Sunday, March 29, 2015

Jee Woo Cheon/Posting Speeches and Commenting on the Blog/Wed 56)

3 comments:

  1. This comment has been removed by the author.

    ReplyDelete
  2. Comment by HwangHyelin


    Her strong point is that she is fluent in English. Through this speech, the audience get to know her family members, her life moto and extra things. She talks clearly and audibly and she hardly ever look at notes. The speech have a definite opening, body, and conclusion but a conclusion part is little bit short. If her speech was longer then now, It could be the perfect speech I've ever seen. Lastly, she speaks with confidence and I really like her attitude.

    ReplyDelete
  3. Comment by Eunwoo Kim (Wed 11am-1pm)

    1. What strong points does the speaker already have?
    She is greatly fluent in speaking English. Her pronunciation is very excellent and the words flow together well.

    2. How well did the audience get to know the speaker?
    She shared her family background and experiences abroad. So the audience could know what kind of background she was grown up in. The audience could get to know her more through her presentation about her background, inspiration and ambition.

    3. Did the speech reflect adequate preparation?
    Actually, I am sorry about the point. She used many fillers and the way she looked her note, it seemed like she wasn't able to practice a lot and prepare more, in my opinion. I felt like she was making sentences during the presentation, not speaking the prepared presentation.
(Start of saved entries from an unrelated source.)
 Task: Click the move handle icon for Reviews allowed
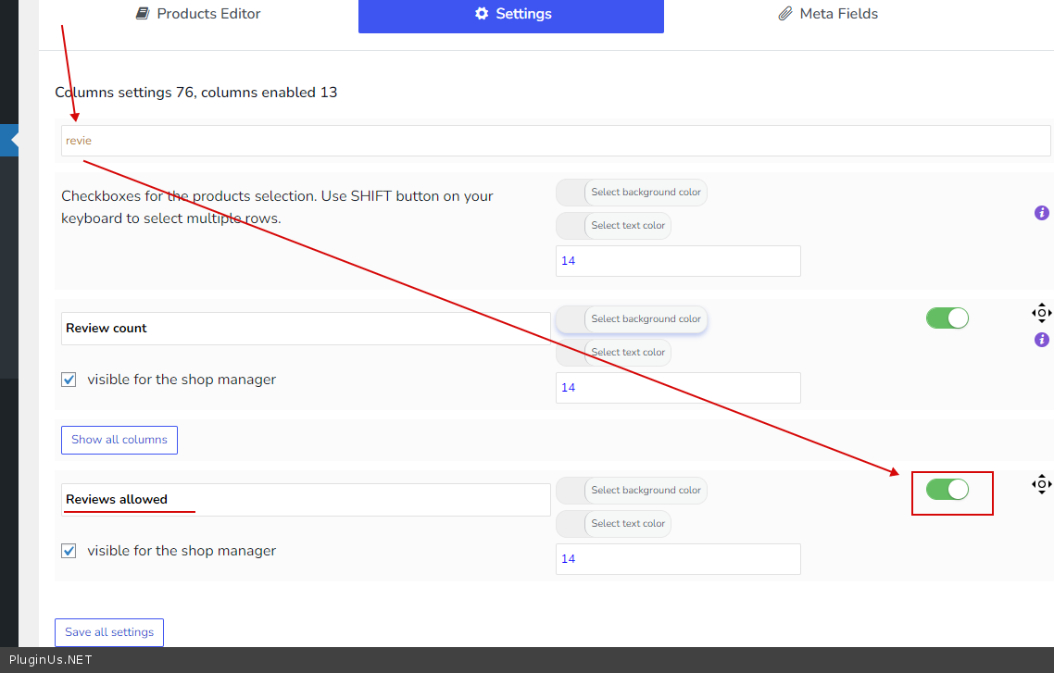click(1041, 484)
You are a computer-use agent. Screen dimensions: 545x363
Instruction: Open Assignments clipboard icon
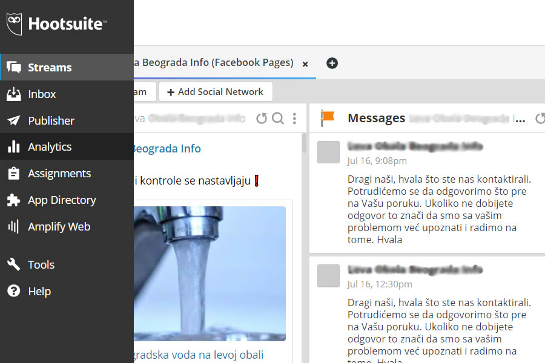(x=14, y=174)
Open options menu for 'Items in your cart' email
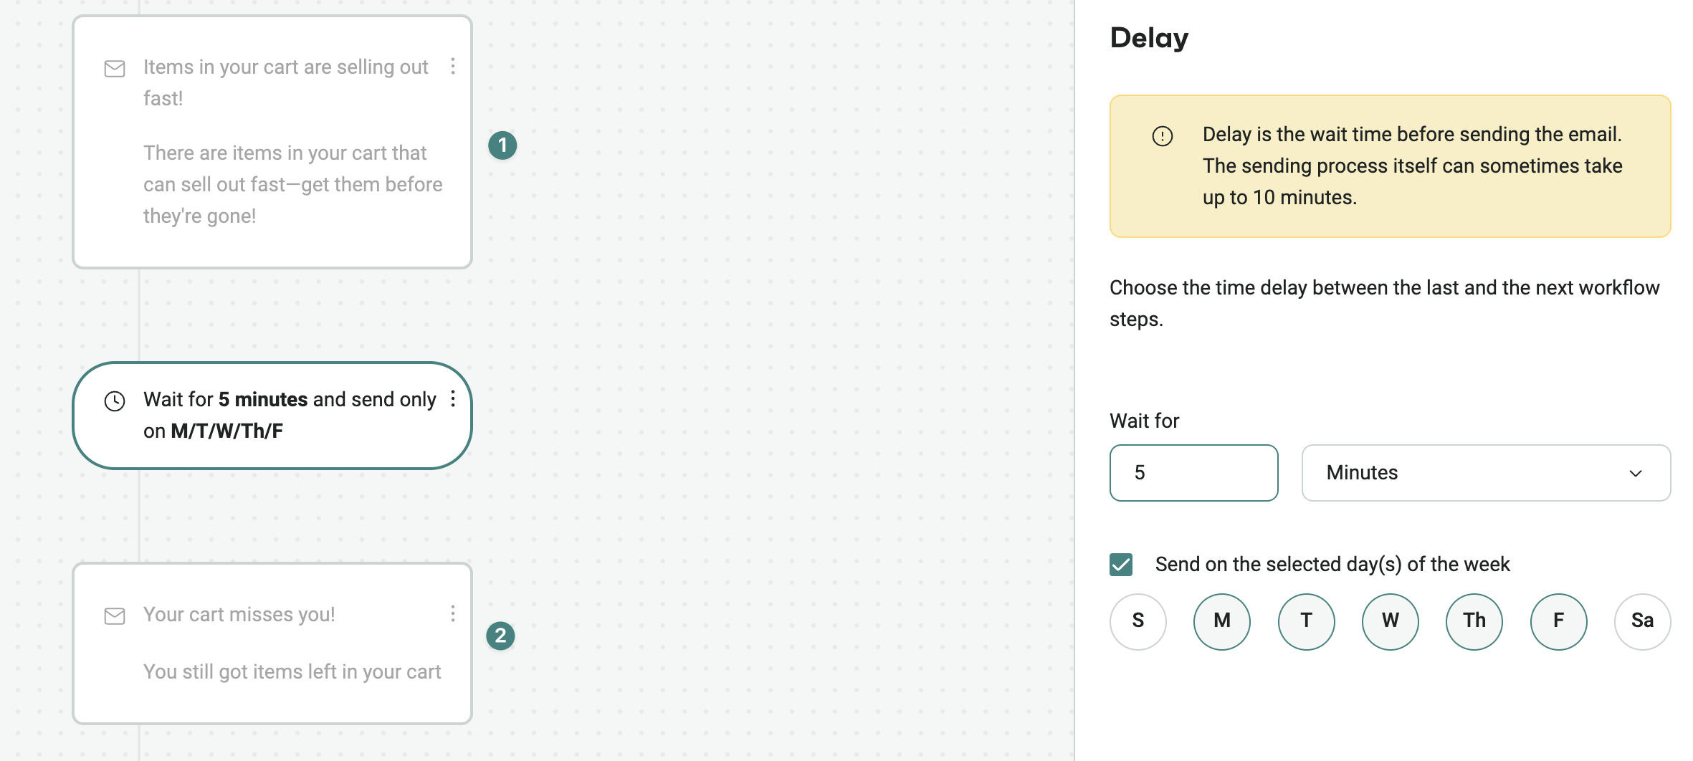The height and width of the screenshot is (761, 1693). (x=452, y=67)
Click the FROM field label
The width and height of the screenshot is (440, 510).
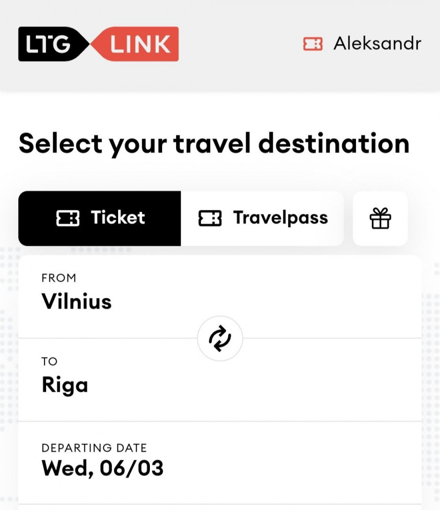coord(59,278)
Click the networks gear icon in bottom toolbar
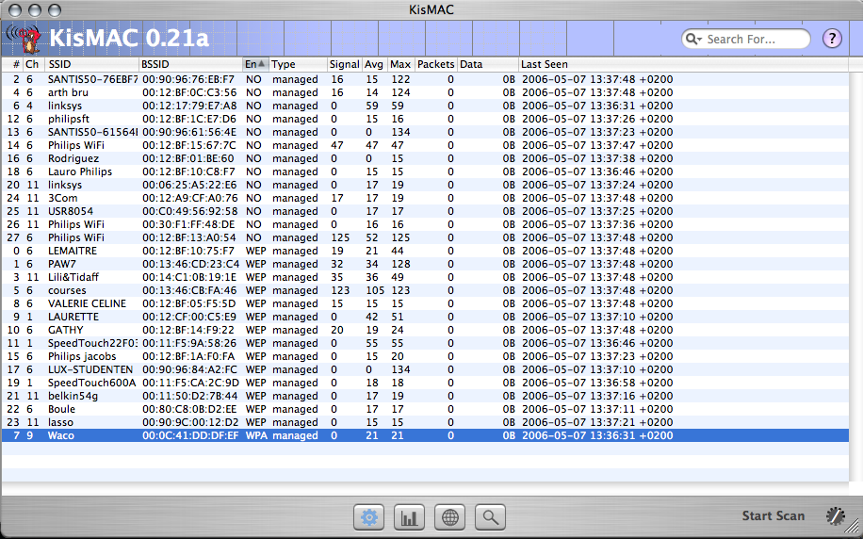The height and width of the screenshot is (539, 863). [368, 516]
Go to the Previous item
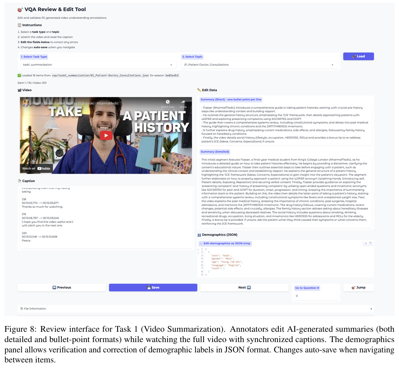The width and height of the screenshot is (399, 369). coord(62,288)
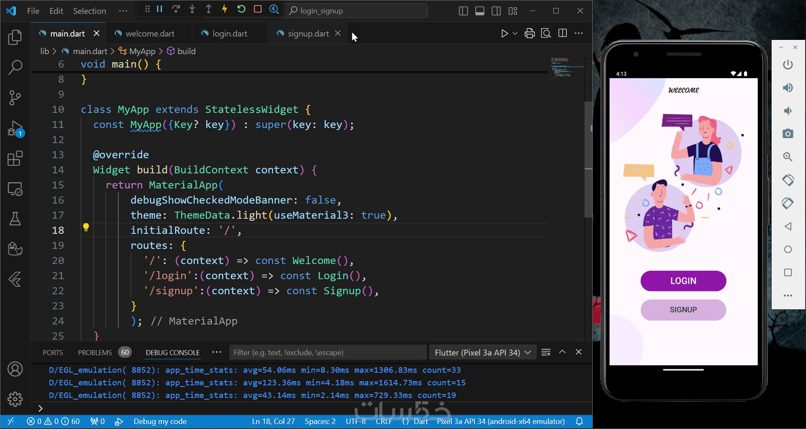The image size is (806, 429).
Task: Open the Explorer view in activity bar
Action: tap(15, 37)
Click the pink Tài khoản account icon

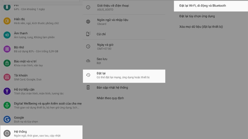pyautogui.click(x=7, y=77)
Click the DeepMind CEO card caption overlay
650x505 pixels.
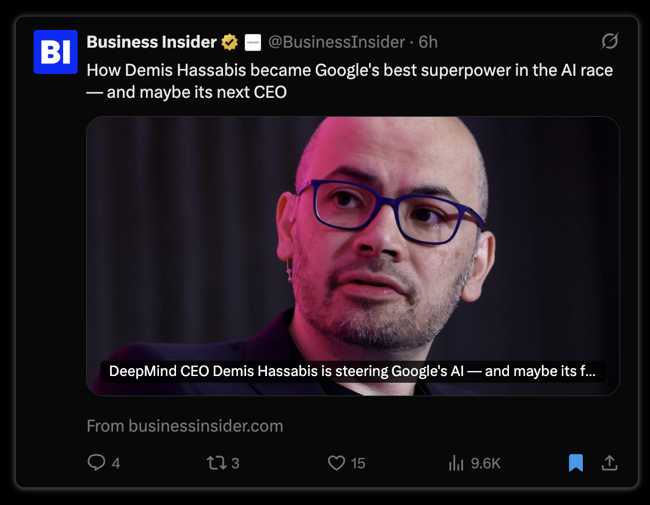(x=352, y=371)
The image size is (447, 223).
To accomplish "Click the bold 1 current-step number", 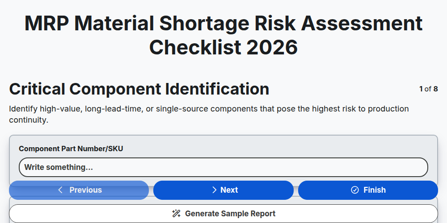I will [x=421, y=89].
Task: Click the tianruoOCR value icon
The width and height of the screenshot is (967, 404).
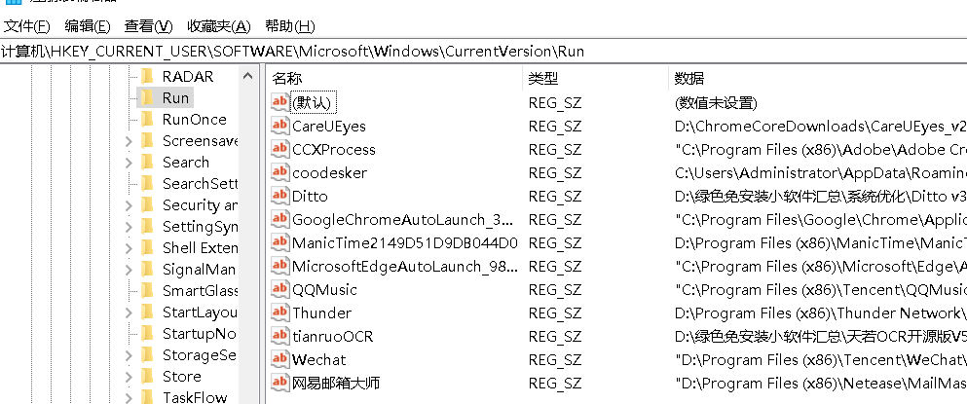Action: coord(280,336)
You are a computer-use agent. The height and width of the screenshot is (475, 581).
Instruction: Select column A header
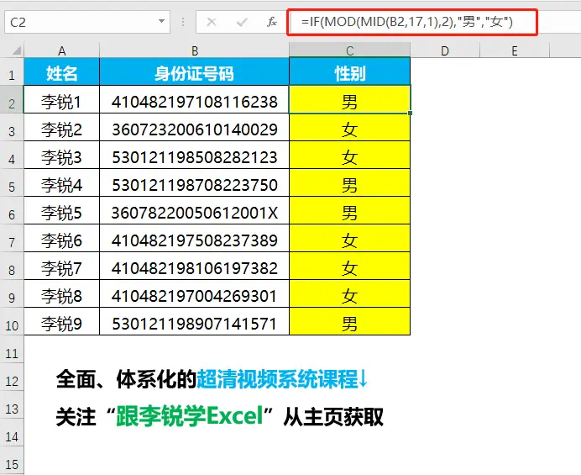pos(61,51)
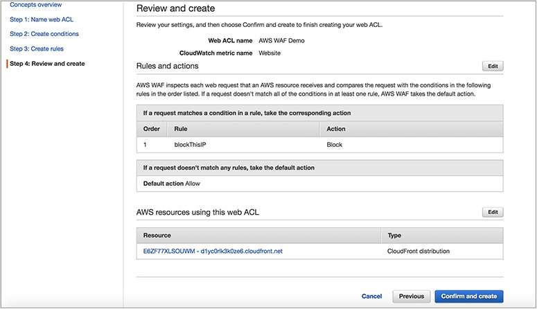Click Edit button for AWS resources section
537x309 pixels.
[x=492, y=212]
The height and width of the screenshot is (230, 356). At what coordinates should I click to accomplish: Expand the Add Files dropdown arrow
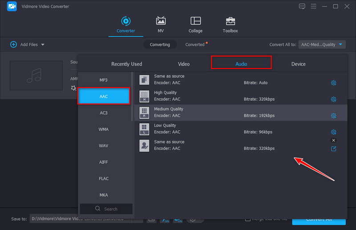[x=43, y=44]
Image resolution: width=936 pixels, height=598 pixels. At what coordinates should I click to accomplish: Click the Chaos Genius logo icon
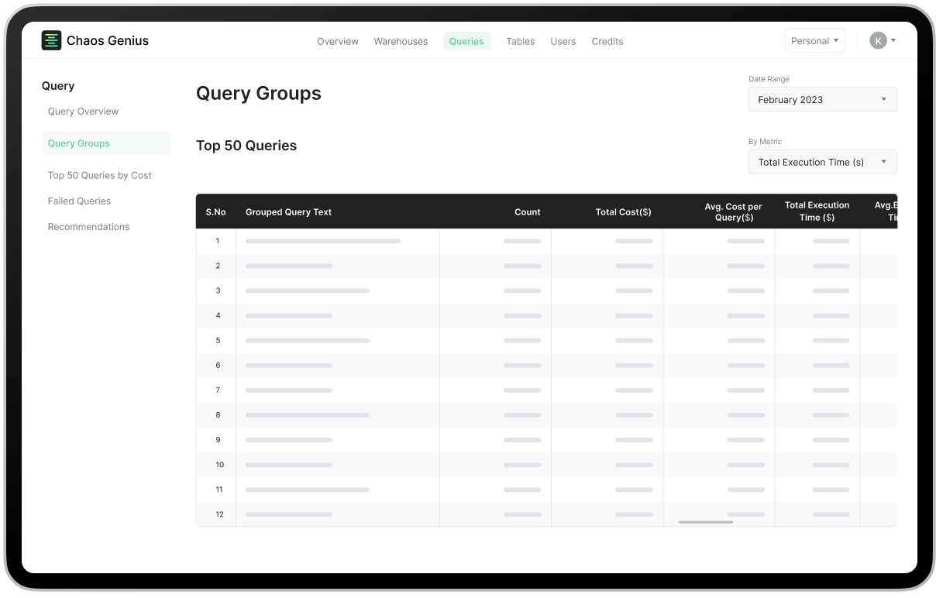point(51,40)
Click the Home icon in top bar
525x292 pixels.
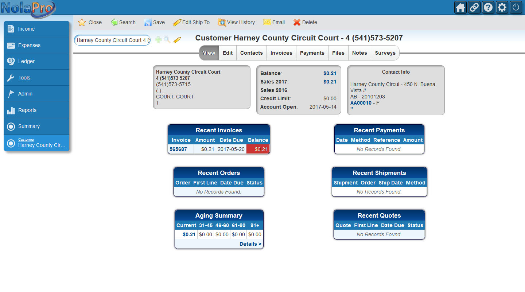(x=460, y=7)
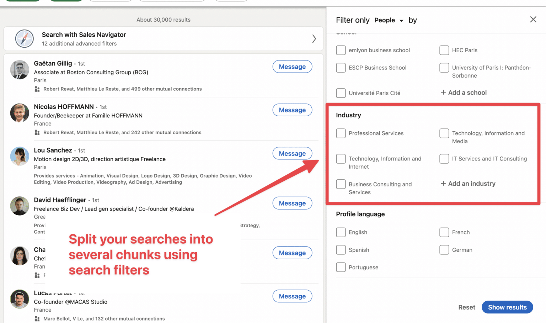Enable French as profile language
The width and height of the screenshot is (546, 323).
click(444, 232)
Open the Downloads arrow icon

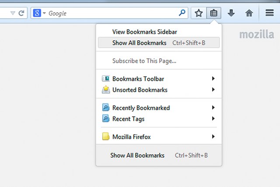coord(231,13)
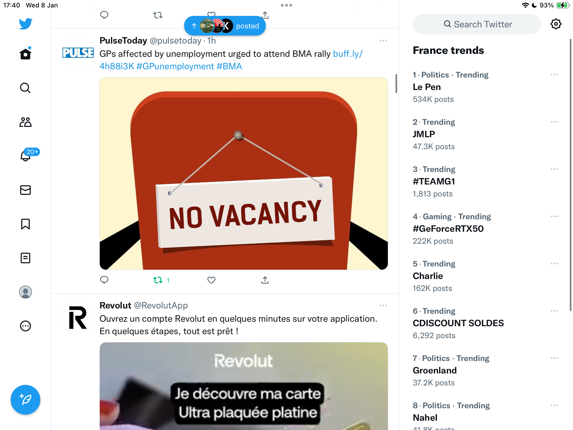Screen dimensions: 573x430
Task: Open more options for Revolut post
Action: point(383,306)
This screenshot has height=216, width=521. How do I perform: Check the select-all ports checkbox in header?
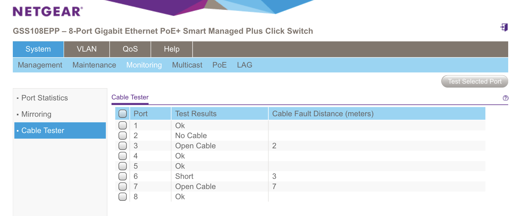pyautogui.click(x=123, y=113)
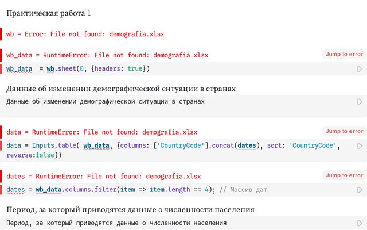Jump to error for wb_data
Screen dimensions: 367x230
(344, 54)
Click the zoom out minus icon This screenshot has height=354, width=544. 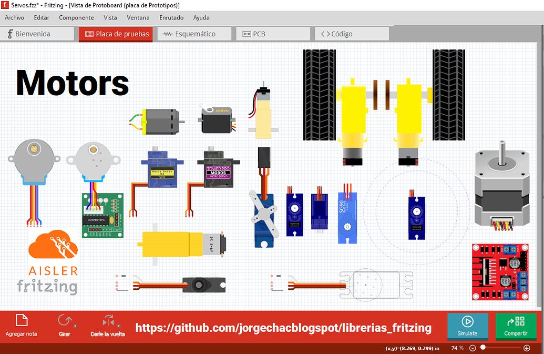point(473,348)
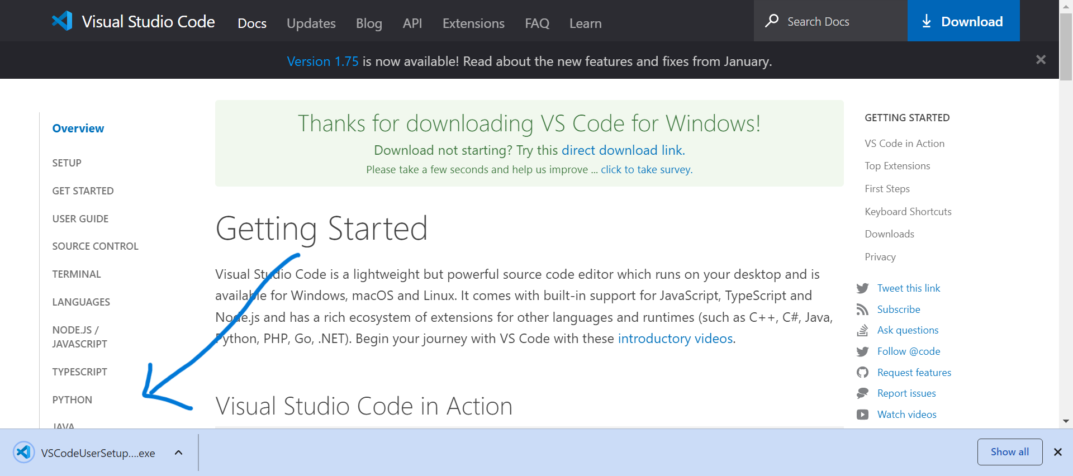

    4. Did the speaker talk clearly and audibly?
    Yes, she did! Since she was so fluent in speaking in English, she talked very clearly and audibly.

    5. Did the speech have a definite opening, body, and conclusion?
    She had an opening and a body but I couldn't recognize her conclusion well. After explaining about her background, inspiration and ambition, she ended her presentation saying "Thank you for listening" only. It would be so much better if she organized her presentation more. At the beginning she said she is going to talk about her background, inspiration and ambition, however it was kind of hard to divide them since they were said together on same footing. For example, "I want to start by telling you my background and then I want to tell you what is my inspiration. And finally, I would like to talk about my ambition." And it also will be greater if she adds some summary of the presentation, a concluding idea, closing remarks in the conclusion part.

    6. Please comment on the speaker's use of notes.
    She used her note well. She tried to give the presentation without it and just consulted it when she couldn't remember the content.

    7. What could the speaker have done differently that would have improved the speech?
    Her presentation was great overall, but she will be able to improve her speech if she doesn't touch her hair and stop shaking her body around and leaning on one foot. She usually looked on the air to try to remember what she had memorized, but it would be so greater if she made more eye contact with the audience.

    8. What did you like about the presentation?
    It was good to hear how the experiences she had abroad affected her dream. I also could see how wonderful mind-set she has that she wants to help make others' lives more valuable and contribute her life to whole society. It was interesting to listen to her moto, which was YOLO, "You Only Live Once". That moto inspired me while I was listening the presentation. It was a good stimulation for me.